Views expressed in opinion columns are the author’s own.
For Washington, D.C., sports fans, the only thing worse than the Washington Wizards’ current 8-37 season is the possibility that, soon, they’ll never be able to see another season again. Virginia Gov. Glenn Youngkin’s announcement that the state would subsidize the Washington Wizards and Capitals potentially moving to Virginia by 2028 is hasty and stupid. It not only harms current Washington, D.C., residents and fans, but also, to a greater degree, Virginian taxpayers who would foot the exorbitant $1 billion bill.
While Washington, D.C., has put in a counter-offer of $500 million, the truth is that all of these proposals leave the everyday, working-class people of the DMV behind as suckers.
This outlandish bidding war has manufactured a false dichotomy between the already-downtrodden sports fans of the DMV area in the pursuit of one thing only: deepening the pockets of Ted Leonsis, the billionaire owner of the teams.
Proponents of the move laud it as an opportunity to catalyze the economy of Northern Virginia, but the literature on the subject disagrees heavily. Analysis after analysis demonstrates that subsidizing massive stadiums does not bring about the local economic benefit that policymakers often envision.
The fact that they don’t increase employment or per capita income isn’t much of a surprise when we think about it a little deeper. The construction jobs provided are fleeting and temporary, and the perceived increase in spending is mostly just a redirection of budgeting. Someone’s entertainment budget does not increase simply due to proximity to sporting events; they instead forgo malls, theaters, museums, restaurants or whatever else they may have done with their free time to attend a game. This doesn’t necessitate a net positive, especially when owners make the most money off the tickets.
Even if the Wizards and Capitals do catalyze foot traffic and boost the economy of the surrounding area, does it make sense to pay over a billion dollars to transplant the economic effect from Washington, D.C., to the suburbs of Virginia? It’s no surprise that 86 percent of economists surveyed on this question say local and state government subsidies should be eliminated from sports stadiums entirely.

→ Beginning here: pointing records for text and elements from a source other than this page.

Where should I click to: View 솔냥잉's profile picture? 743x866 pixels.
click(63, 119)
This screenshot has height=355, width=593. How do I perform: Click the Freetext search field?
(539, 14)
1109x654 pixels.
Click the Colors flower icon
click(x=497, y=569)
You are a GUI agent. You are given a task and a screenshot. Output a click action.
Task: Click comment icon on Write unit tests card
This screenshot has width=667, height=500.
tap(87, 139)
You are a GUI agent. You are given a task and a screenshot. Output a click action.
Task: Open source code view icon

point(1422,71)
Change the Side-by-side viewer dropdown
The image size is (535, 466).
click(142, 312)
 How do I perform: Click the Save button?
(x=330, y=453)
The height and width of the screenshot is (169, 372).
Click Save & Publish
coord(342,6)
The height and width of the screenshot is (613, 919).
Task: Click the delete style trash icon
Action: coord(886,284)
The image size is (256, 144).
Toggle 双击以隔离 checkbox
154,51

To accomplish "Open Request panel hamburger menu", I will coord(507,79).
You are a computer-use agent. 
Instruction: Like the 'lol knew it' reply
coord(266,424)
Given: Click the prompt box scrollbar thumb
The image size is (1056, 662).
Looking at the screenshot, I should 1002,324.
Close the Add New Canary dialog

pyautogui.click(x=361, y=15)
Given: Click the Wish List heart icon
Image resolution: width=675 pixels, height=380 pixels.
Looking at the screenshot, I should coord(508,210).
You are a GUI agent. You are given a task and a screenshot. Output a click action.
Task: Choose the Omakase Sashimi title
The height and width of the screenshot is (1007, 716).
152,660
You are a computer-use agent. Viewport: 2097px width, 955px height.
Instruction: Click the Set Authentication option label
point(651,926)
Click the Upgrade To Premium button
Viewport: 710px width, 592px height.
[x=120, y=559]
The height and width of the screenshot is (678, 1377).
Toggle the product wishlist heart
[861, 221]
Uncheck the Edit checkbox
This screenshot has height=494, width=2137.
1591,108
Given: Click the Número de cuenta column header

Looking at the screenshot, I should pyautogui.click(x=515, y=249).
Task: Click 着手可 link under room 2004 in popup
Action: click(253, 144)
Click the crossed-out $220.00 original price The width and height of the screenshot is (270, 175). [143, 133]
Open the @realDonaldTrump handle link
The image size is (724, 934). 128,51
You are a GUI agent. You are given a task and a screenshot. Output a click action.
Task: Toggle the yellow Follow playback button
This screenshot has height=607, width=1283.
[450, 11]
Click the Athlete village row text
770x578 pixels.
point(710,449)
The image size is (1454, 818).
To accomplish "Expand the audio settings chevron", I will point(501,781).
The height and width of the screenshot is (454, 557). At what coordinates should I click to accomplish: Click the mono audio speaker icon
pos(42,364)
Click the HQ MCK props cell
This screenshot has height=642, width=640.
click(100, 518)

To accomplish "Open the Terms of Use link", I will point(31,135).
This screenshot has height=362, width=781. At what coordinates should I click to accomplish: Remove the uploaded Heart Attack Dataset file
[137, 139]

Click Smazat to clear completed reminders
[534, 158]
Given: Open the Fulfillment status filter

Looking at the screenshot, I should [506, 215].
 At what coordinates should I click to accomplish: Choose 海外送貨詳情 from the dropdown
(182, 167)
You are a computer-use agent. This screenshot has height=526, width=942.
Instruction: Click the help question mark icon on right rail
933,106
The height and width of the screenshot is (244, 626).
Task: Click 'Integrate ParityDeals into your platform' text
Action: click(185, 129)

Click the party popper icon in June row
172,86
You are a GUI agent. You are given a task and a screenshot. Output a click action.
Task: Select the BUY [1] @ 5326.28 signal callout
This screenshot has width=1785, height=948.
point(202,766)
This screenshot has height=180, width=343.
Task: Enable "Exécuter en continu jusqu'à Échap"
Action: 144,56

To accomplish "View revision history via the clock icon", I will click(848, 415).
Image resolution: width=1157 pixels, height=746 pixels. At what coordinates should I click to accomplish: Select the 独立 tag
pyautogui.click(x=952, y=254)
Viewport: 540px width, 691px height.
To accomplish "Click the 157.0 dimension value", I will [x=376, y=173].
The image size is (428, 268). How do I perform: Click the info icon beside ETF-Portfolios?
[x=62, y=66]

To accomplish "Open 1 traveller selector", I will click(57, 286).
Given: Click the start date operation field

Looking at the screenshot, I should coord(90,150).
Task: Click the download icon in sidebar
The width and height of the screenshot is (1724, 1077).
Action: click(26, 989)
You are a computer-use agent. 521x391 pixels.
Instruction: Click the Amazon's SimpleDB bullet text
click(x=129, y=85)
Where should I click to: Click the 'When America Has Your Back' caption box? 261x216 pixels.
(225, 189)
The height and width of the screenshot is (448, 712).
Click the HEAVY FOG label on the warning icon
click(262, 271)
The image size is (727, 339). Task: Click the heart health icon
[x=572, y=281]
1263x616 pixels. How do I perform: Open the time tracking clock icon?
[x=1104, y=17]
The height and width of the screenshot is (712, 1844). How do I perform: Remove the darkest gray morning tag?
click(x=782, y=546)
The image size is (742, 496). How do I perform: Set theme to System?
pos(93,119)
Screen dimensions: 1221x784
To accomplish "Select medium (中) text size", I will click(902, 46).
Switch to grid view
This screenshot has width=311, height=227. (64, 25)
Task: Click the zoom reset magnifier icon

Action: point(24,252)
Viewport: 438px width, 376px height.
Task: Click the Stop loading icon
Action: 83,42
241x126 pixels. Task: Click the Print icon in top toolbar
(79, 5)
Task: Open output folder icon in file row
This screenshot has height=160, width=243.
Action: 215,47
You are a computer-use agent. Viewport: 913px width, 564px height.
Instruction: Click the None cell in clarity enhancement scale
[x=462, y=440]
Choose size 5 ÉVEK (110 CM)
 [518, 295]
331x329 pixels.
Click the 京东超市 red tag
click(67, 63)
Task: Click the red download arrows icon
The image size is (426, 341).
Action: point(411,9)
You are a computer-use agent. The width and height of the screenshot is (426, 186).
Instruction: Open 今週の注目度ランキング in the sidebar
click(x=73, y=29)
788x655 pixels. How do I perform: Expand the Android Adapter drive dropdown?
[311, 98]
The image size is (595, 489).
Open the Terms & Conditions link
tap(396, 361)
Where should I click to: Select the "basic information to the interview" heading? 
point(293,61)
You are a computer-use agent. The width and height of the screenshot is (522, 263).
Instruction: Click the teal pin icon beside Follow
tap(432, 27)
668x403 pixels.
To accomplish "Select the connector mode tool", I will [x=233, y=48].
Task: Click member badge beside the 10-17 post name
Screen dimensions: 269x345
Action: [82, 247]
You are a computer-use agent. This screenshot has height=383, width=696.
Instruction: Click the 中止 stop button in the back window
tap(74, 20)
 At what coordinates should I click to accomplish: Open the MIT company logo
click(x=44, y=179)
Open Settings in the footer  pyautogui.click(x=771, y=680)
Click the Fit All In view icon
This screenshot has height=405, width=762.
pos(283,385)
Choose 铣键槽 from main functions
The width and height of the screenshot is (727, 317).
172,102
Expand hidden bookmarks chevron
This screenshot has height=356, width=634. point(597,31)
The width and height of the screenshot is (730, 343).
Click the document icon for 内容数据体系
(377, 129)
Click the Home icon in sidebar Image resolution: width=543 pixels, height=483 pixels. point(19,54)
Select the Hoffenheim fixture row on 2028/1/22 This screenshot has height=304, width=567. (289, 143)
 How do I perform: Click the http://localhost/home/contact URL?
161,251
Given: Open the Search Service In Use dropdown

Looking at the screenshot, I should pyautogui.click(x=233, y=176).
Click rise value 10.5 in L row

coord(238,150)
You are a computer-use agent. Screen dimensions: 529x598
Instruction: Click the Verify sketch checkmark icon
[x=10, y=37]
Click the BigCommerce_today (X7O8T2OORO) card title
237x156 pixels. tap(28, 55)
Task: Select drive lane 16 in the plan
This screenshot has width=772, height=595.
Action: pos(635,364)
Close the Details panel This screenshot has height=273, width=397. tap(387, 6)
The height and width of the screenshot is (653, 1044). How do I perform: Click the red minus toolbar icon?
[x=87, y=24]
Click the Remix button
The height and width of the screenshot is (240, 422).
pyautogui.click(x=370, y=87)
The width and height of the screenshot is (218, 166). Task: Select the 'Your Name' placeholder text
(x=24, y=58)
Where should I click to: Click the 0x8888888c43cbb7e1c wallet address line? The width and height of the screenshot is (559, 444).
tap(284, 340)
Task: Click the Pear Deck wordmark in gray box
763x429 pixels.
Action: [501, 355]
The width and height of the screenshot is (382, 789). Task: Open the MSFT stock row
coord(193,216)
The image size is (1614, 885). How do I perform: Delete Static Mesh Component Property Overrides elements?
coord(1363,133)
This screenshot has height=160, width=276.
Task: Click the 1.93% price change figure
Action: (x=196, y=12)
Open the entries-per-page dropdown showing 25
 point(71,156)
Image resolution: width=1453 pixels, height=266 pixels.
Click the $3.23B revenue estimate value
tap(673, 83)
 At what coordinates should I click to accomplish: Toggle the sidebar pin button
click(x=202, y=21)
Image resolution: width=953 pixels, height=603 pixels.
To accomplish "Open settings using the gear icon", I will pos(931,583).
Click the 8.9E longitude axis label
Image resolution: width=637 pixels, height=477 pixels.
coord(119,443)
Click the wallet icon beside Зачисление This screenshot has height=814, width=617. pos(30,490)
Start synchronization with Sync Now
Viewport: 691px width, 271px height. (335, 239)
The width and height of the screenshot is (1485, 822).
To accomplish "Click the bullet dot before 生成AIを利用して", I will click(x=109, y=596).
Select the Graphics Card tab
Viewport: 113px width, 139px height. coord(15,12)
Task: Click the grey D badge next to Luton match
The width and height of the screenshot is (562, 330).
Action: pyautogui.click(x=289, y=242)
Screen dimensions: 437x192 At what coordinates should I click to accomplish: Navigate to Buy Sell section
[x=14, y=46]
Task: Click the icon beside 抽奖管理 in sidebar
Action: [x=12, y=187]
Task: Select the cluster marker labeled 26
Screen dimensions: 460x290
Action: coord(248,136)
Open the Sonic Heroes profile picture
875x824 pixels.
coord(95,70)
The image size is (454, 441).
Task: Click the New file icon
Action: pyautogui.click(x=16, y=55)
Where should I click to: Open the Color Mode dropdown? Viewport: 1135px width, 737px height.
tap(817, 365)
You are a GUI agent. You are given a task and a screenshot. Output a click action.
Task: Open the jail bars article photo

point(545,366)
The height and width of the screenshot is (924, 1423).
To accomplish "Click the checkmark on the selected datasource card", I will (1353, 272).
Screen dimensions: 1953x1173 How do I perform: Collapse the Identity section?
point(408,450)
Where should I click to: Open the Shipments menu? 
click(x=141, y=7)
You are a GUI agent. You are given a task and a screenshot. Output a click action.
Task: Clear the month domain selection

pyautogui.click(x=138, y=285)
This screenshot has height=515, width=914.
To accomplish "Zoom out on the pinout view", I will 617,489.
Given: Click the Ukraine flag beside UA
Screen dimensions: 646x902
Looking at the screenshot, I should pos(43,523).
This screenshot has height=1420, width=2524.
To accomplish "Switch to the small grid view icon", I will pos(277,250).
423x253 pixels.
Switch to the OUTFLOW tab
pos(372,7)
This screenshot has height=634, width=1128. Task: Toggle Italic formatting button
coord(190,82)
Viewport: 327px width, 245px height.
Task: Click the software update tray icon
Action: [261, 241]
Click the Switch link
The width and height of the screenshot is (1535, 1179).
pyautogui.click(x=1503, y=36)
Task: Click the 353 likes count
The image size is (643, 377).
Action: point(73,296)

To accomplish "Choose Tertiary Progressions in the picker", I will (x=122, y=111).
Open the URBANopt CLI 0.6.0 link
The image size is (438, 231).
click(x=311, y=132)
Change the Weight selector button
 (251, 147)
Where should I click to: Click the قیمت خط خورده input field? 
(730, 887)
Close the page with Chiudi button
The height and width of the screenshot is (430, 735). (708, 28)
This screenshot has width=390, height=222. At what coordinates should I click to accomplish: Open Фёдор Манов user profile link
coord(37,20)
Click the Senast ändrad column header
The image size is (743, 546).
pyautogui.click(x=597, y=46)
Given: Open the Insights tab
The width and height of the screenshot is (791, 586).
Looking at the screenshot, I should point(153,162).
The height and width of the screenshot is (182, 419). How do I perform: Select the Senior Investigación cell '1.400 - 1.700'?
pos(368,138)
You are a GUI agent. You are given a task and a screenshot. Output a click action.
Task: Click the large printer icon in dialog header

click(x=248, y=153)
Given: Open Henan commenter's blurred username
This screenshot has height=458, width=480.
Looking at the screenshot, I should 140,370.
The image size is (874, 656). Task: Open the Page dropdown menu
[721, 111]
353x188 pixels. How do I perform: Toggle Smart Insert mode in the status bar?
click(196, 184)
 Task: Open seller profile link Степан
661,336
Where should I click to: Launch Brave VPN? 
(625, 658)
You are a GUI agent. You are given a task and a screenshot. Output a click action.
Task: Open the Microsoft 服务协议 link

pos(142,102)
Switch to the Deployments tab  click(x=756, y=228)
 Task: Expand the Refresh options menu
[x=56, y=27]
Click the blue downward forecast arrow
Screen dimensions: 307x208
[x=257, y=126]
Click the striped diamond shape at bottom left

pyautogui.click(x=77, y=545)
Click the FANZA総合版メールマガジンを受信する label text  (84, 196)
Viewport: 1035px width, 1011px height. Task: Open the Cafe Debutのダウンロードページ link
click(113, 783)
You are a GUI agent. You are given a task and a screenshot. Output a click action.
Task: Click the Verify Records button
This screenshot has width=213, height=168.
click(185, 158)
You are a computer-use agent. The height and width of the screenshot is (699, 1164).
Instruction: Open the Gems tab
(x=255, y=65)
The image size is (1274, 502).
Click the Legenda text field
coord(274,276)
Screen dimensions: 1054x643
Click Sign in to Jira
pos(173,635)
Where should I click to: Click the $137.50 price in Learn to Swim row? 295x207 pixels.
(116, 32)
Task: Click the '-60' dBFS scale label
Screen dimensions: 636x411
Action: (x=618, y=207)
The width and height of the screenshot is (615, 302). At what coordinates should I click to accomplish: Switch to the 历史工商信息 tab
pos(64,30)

As a representation of the people, Virginian leadership needs to understand the consequences of a decision as monumental as this, swallow their pride, and use constituent money for more constructive endeavors. Just imagine what a billion dollars of public spending could do for the revitalization of entertainment, schooling or infrastructure instead.
Furthermore, not only would working-class Virginians be paying for the arena, they might even be the ones suffering from higher rent and costs of living. When the MCI Center — now known as Capital One Arena — originally opened, surrounding real estate prices skyrocketed. The number of original residents, businesses and communities have dwindled since the center opened. Those on the other side of the Richmond Highway ought to heed the story of Chinatown before the plan is put into action.
There aren’t any shortcuts or workarounds to sustainable and concrete economic development, or everyone else would already be doing them. Building a stadium is a facade for true progress.
When concerned citizens asked Alexandria Mayor Justin Wilson about how the area’s infrastructure could survive the increase in traffic and parking, his responses did not inspire confidence about the practicality or planning of the move, amounting to little more than “We will work on it.”
Such a project reeks of political desperation across the board, banking on support garnered by the novelty of having a shiny new sports arena. Both Washington, D.C., and Virginian leaders are bending the DMV’s proverbial knee to a billionaire looking to extract value from whichever district’s leaders are insecure and desperate enough to pay up for the status symbol of an arena.
Allowing the extremely wealthy to influence the lives, cultures and experiences of residents with cold impunity is too on the nose for Washington, D.C. We cannot let our governments continue to coddle the ambitions of the rich at the cost of tried and true economic development. Having sports teams is cool. Raising the standard of living, education level and socioeconomic mobility of a community is important. Here, at the impasse of cool and important, Washington, D.C., and Virginia both need to withdraw these impetuous offers and do the right thing: truly invest in our cities, counties and children.